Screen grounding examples

# # #

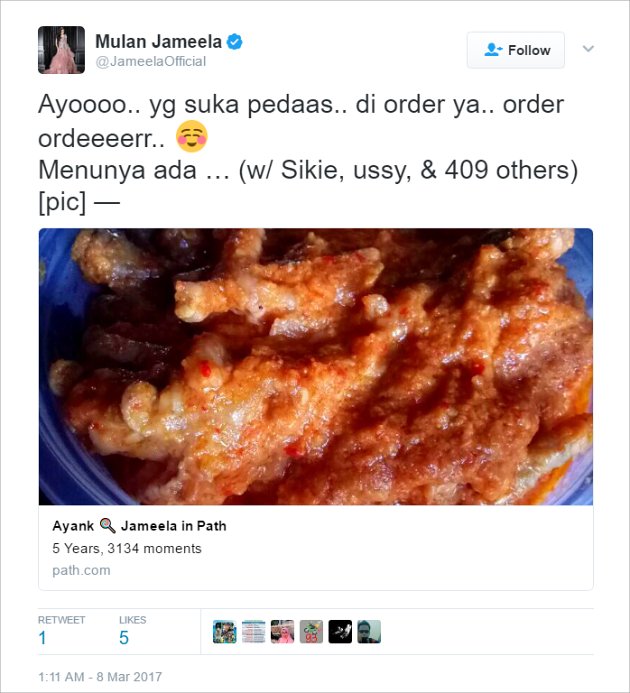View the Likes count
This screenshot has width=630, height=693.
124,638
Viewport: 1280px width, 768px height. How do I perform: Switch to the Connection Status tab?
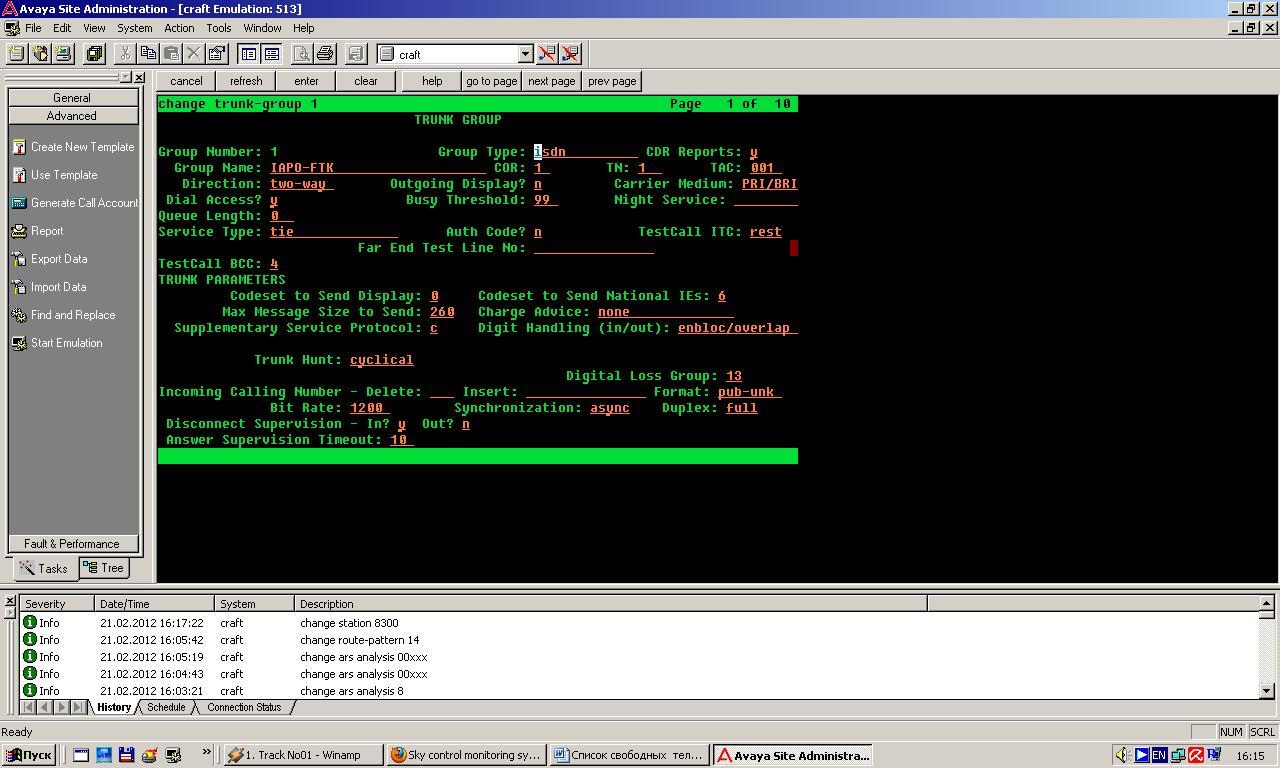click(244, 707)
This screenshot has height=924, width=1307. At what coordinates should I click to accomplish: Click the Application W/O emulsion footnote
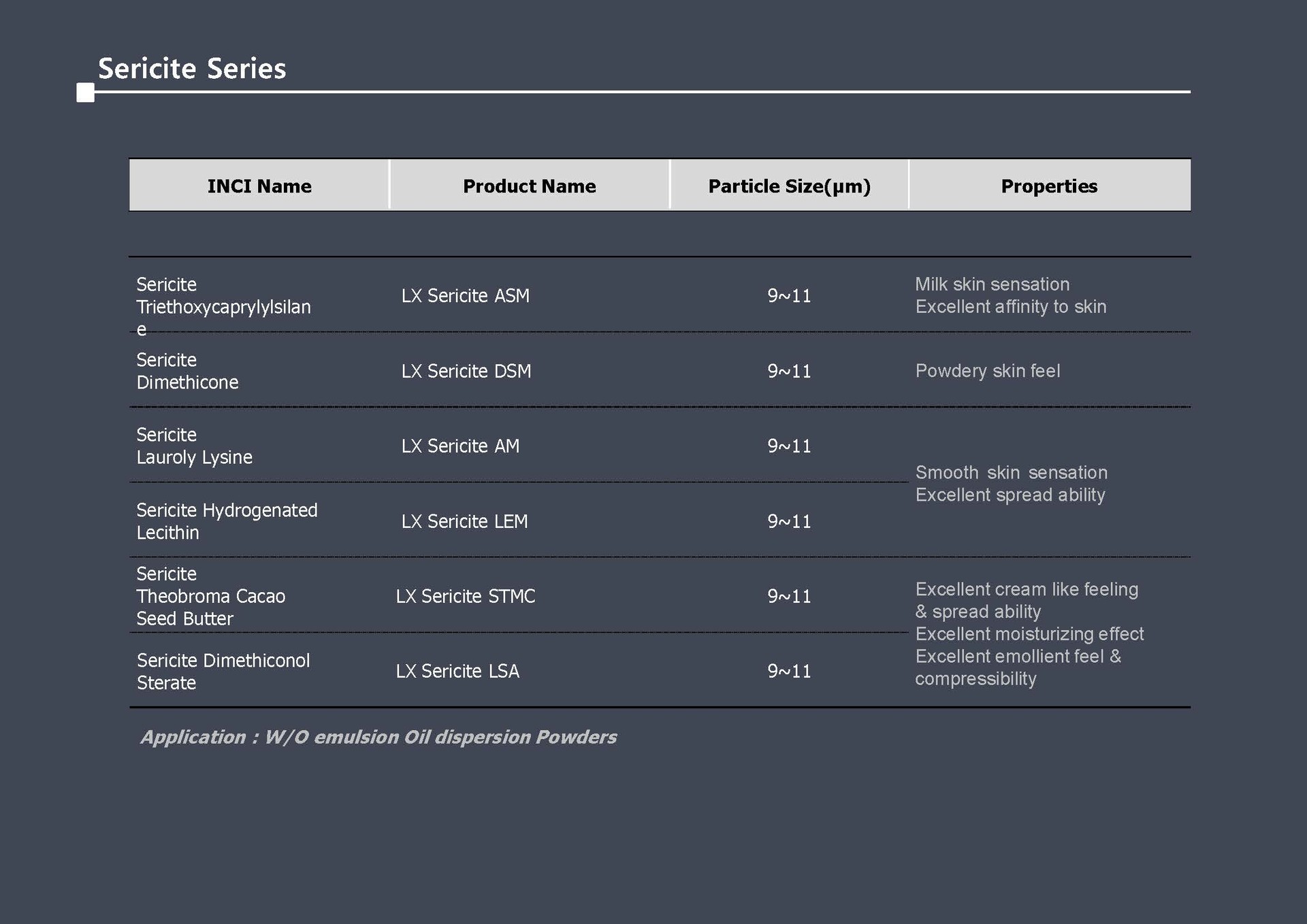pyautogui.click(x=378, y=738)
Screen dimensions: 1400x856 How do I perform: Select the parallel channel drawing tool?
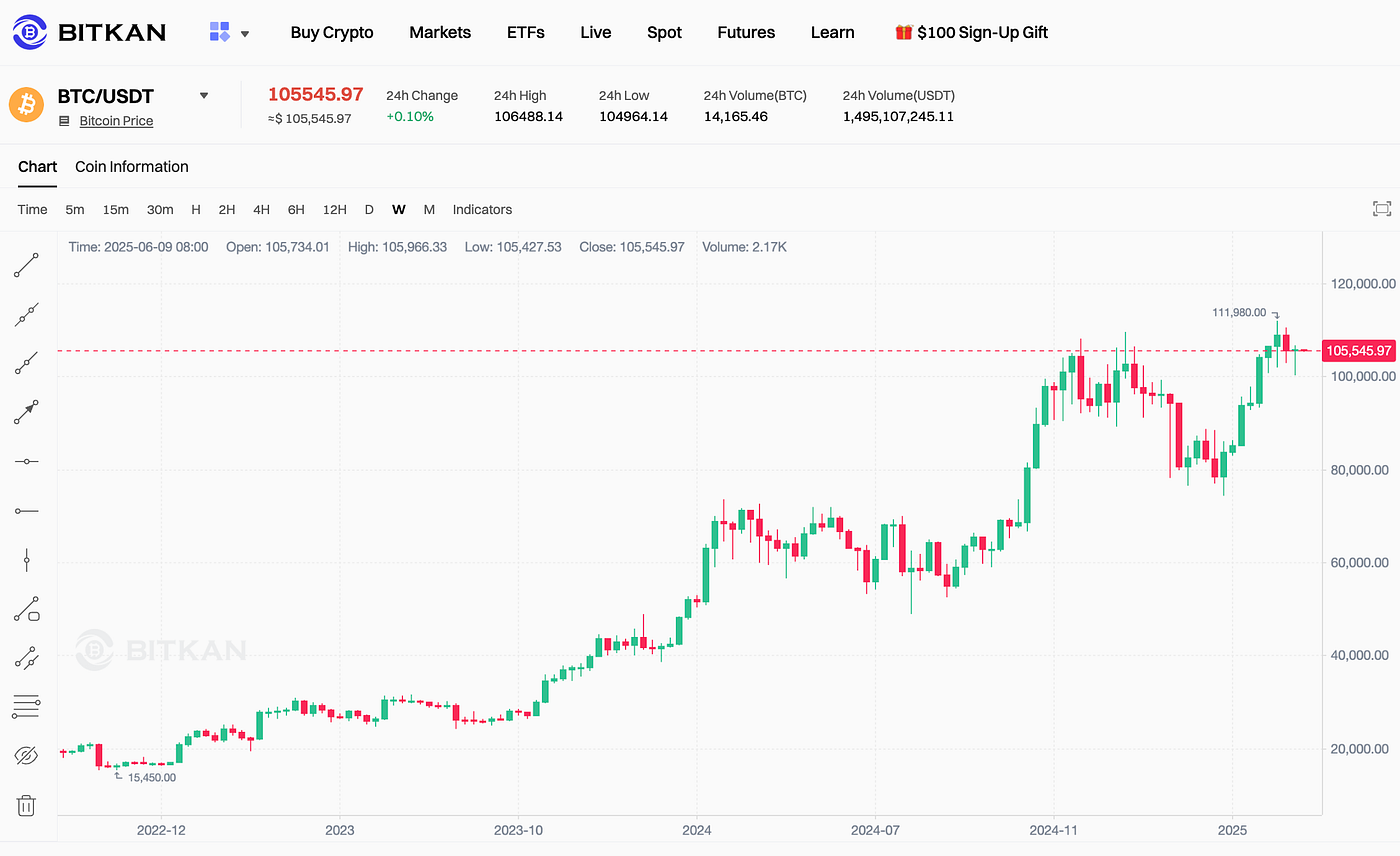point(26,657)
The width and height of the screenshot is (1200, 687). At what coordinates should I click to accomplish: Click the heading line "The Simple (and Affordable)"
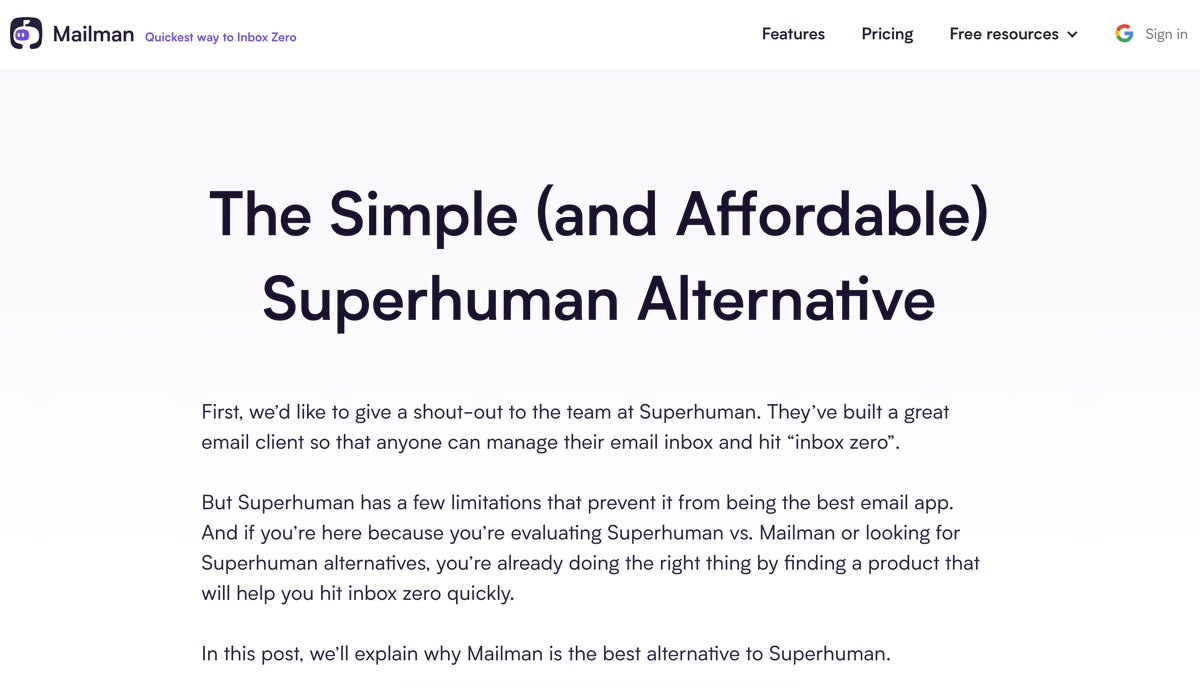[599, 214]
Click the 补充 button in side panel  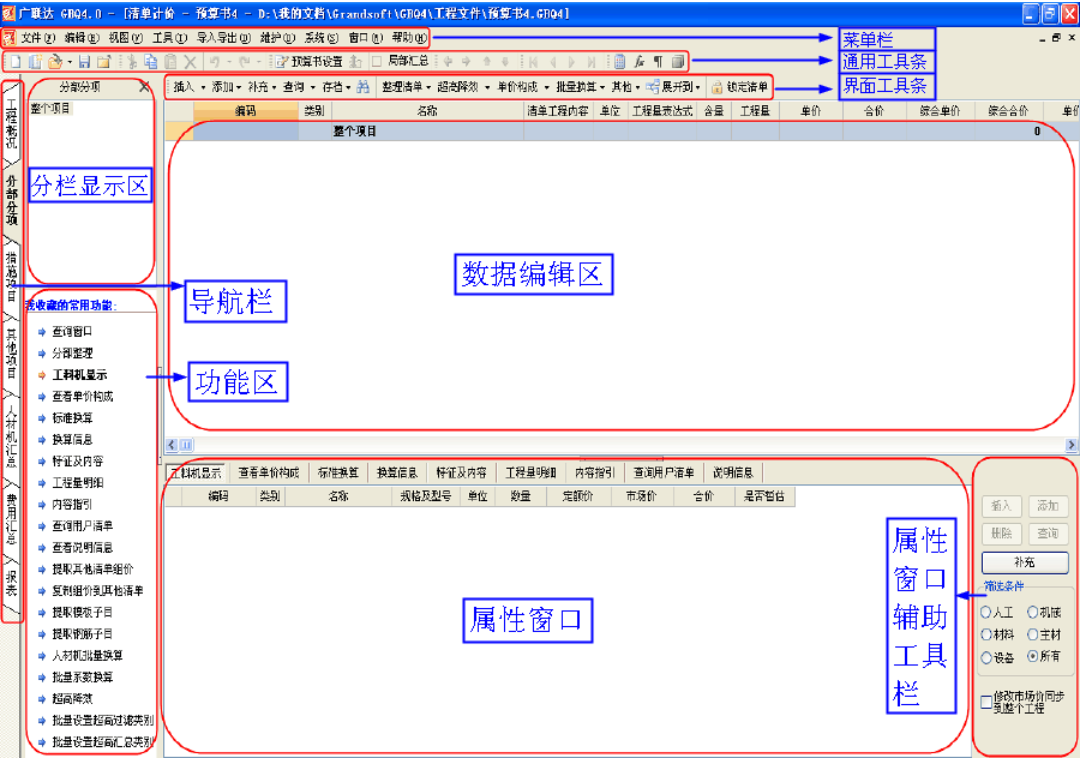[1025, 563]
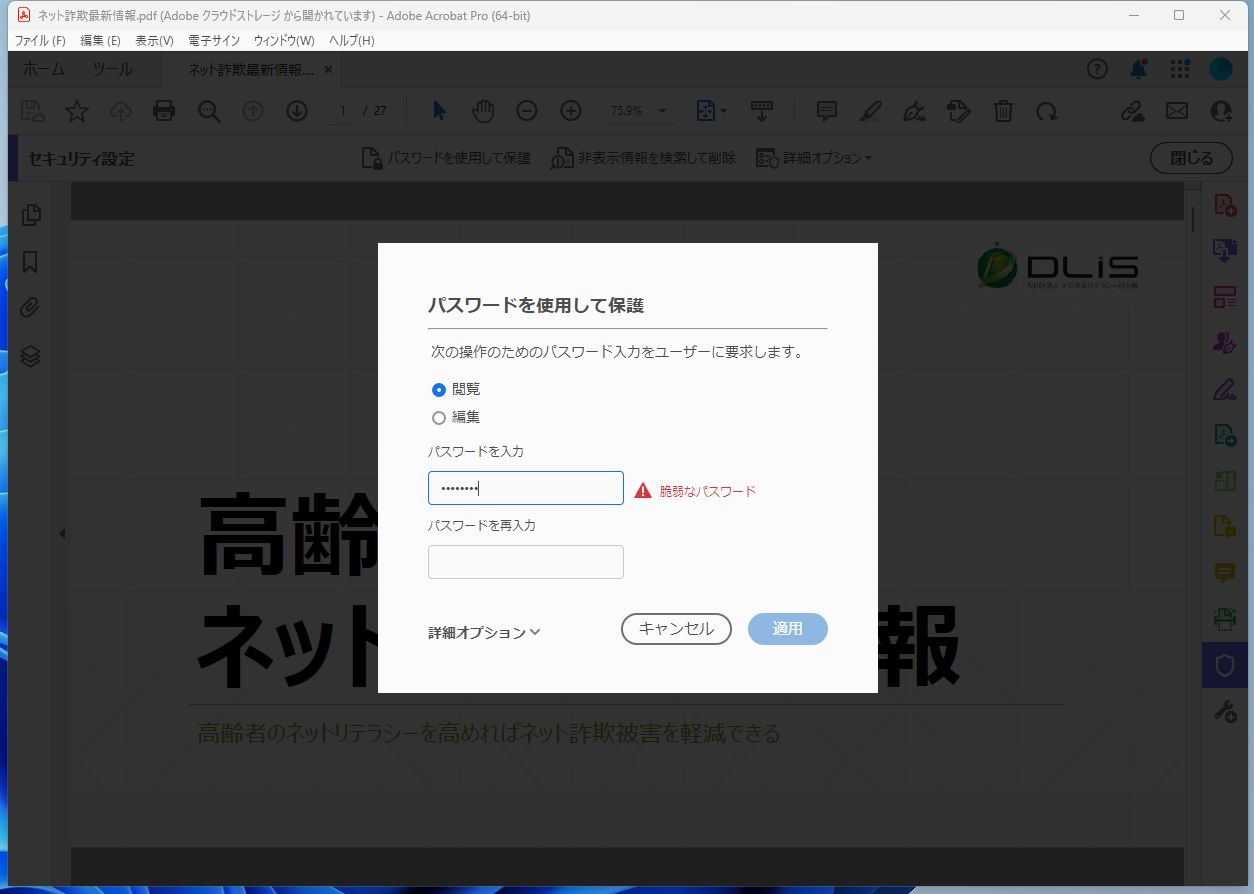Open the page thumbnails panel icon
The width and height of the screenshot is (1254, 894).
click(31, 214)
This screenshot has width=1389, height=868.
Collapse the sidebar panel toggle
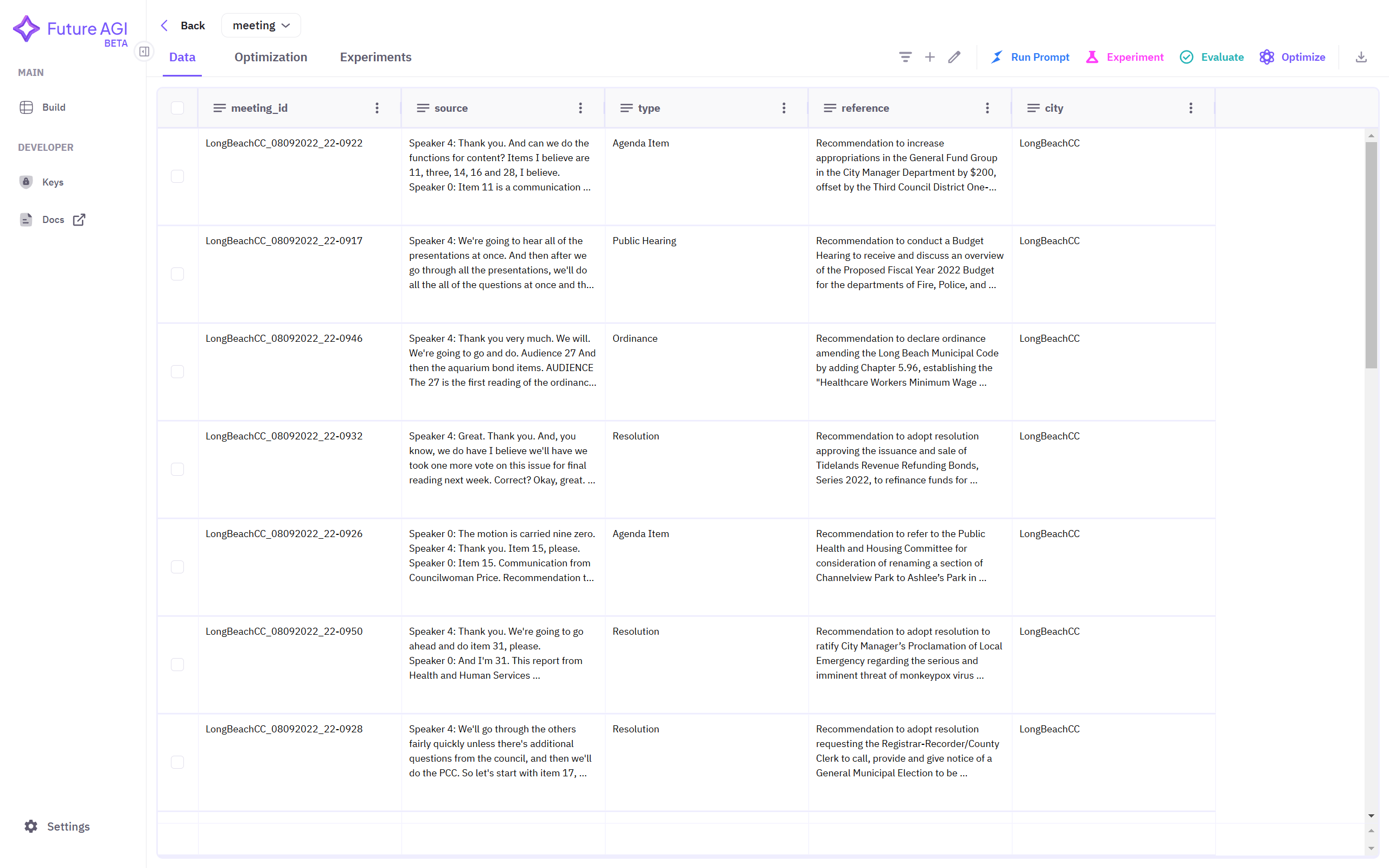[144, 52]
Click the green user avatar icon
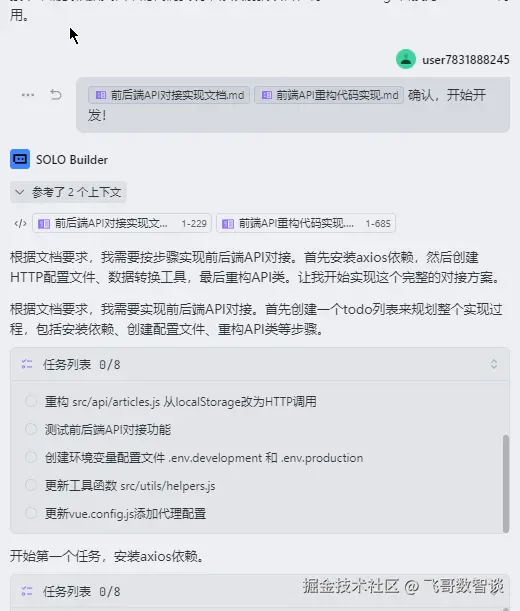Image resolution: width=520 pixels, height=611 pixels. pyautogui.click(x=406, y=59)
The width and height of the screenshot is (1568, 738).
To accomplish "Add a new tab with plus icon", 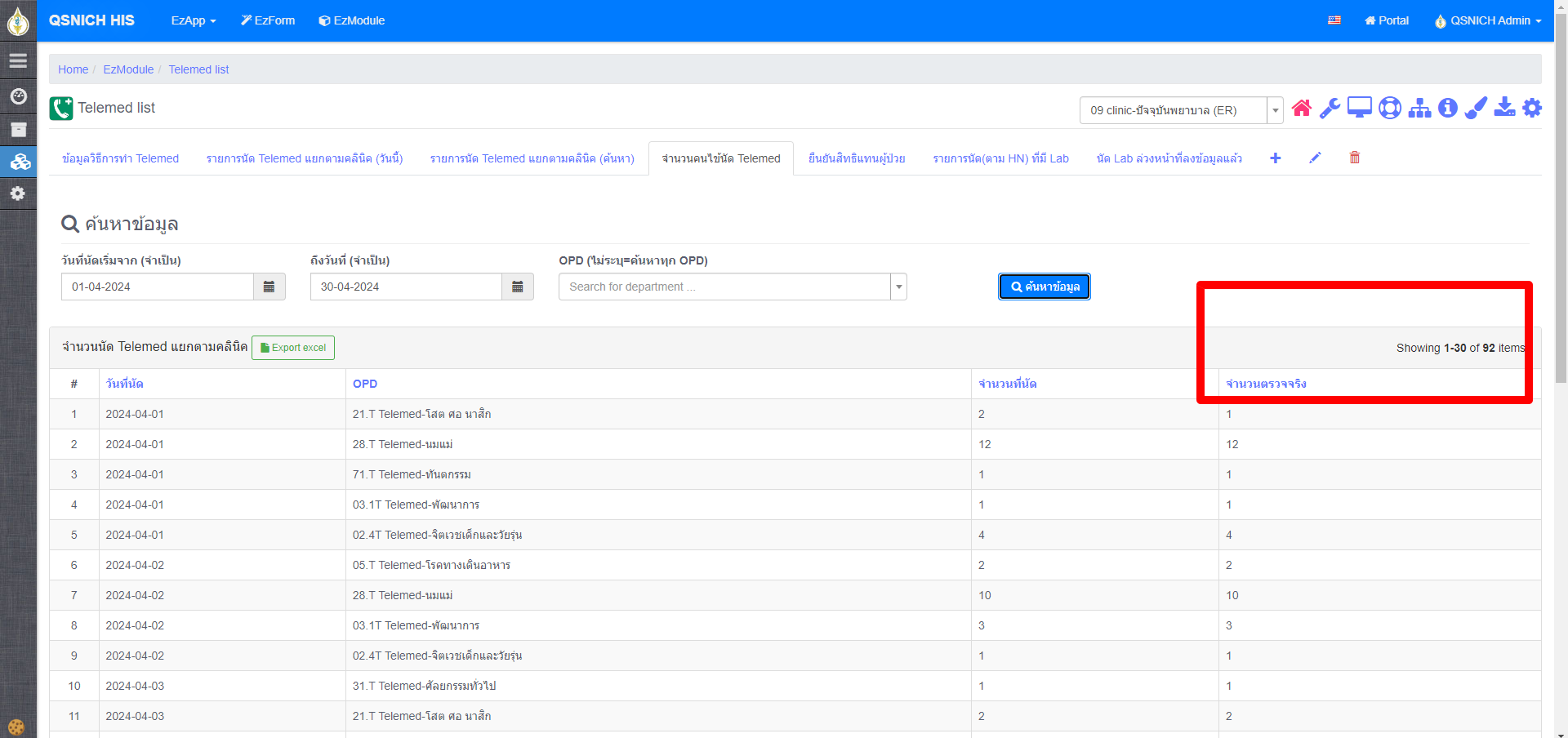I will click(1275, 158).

# # #

PROBLEM DESCRIPTION: Update the lines from the one containing "This screenshot has width=1389, height=868." through the one containing "Image resolution: width=520" by changing "green" to "blue" and leaving everything else the same. Return only those lines, without the pictures.

RIGHT ANSWER:
This screenshot has width=1389, height=868.
Collapse the sidebar panel toggle
[144, 52]
Click the blue user avatar icon
Image resolution: width=520 pixels, height=611 pixels. pyautogui.click(x=406, y=59)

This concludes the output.